Preservation of rare knowledge
Hi Cerebras,
Thank you for your work. If you don't mind, I have a quick question.
I'm curious to know how rare (long-tail) data is preserved, within your work with REAP?
If we take the minimum saliency score, would it be accurate to say that data below that score is completely lost?
In other words I see a lot of techniques that take different routes but in one way or the other, all end up at frequency = importance.
However, that seems to come with it's own issues in the context of rare knowledge.
Feel free to correct me here, as I'm simply trying to understand.
thanks for the interest in our work!
it's still an open question on what capabilities could be most impacted by the pruning process. we are calibrating using a mix of coding and multi-turn tool calling data, so domains like multi-lingual creative writing could be affected, for example. that said, the pruned checkpoints primarily target the coding assistant use case.
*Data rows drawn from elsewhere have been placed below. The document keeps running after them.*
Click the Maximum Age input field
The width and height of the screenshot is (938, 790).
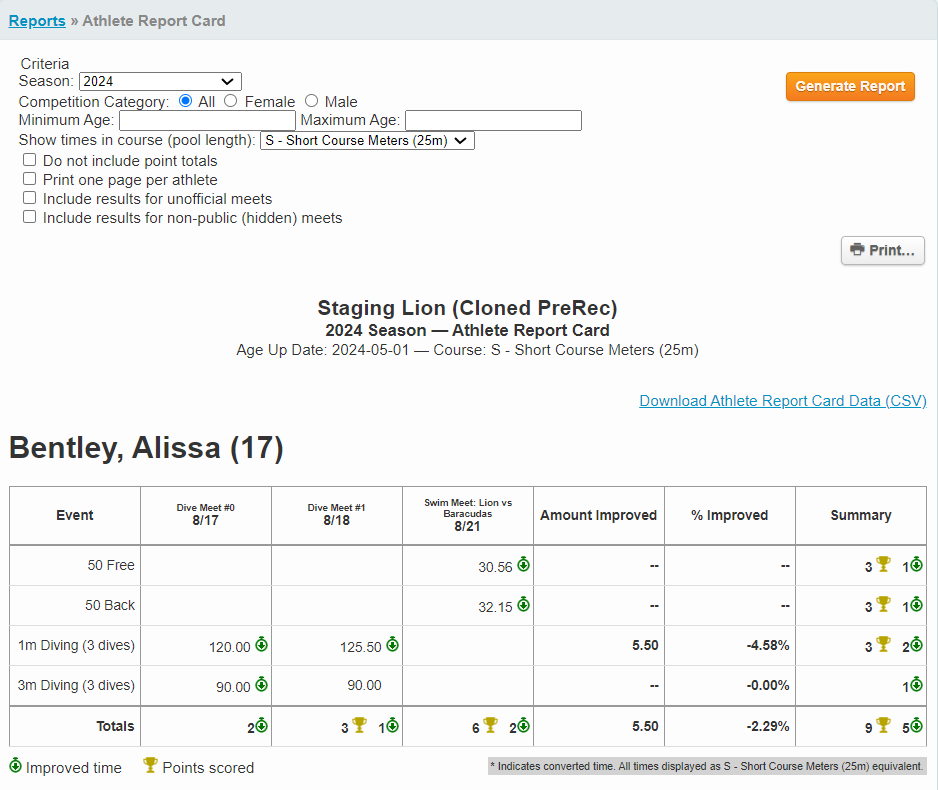(x=492, y=119)
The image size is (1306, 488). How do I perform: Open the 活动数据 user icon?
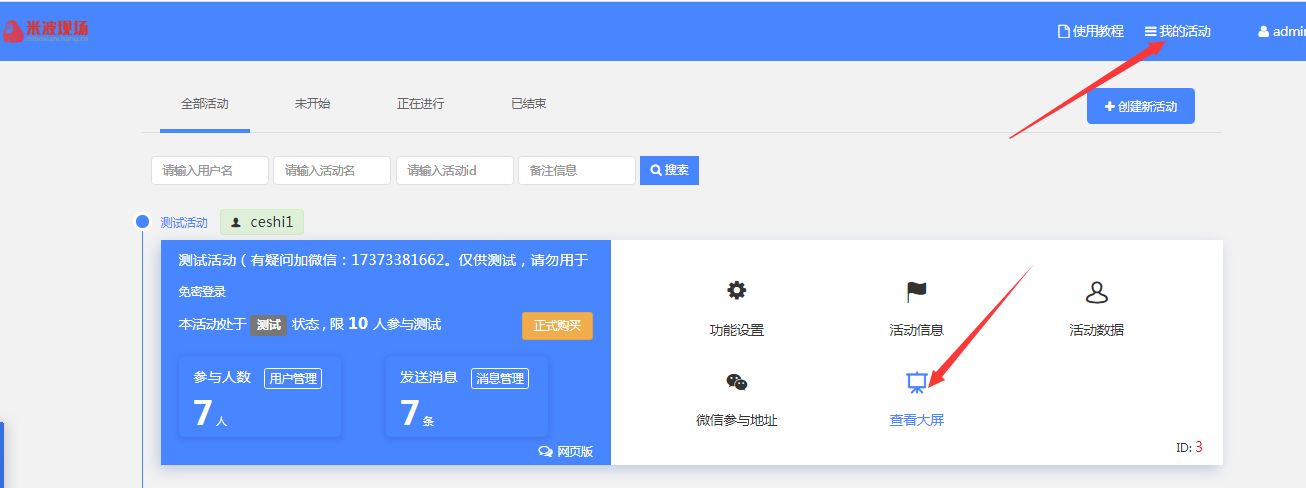pyautogui.click(x=1096, y=292)
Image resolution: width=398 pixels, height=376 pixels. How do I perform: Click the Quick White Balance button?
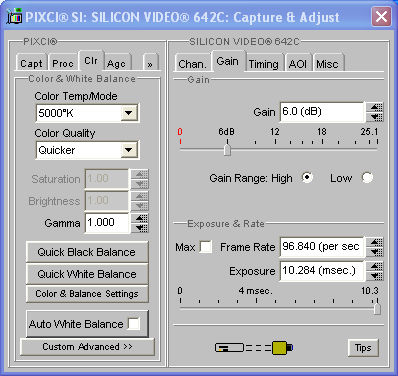[87, 274]

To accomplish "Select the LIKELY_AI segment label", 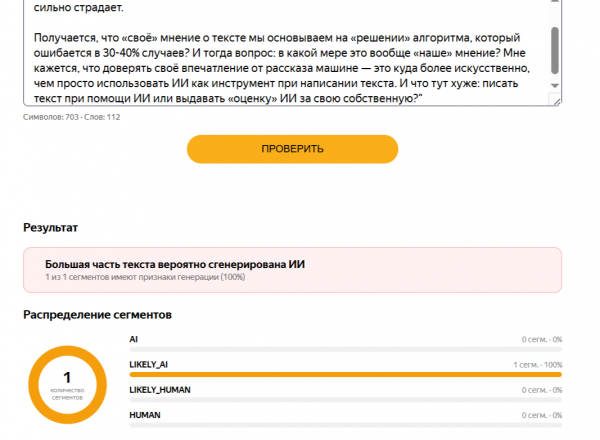I will (x=148, y=365).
are there any particular benchmarks of interest you'd suggest we run to test for other capabilities of interest?
Thank you for sharing that insight about this model.
As for the benchmarks, for me personally, I'd love to see how it does on medical knowledge before and after pruning (Healthbench, MedQA, PubMedQA, MMLU Med [text only]).
However, it seems like there are also other people with interest in this same question (who possibly have use cases outside of the med domain), so I would say SimpleQA would be a good one to test the general (rare) knowledge, also measured before and after the pruning. That might be a good fit for this test.
Thank you again for your time and work!
+1 for general SimpleQA benches.
Its definitely a worst case scenario for this sort of prune, so it'd be good to see.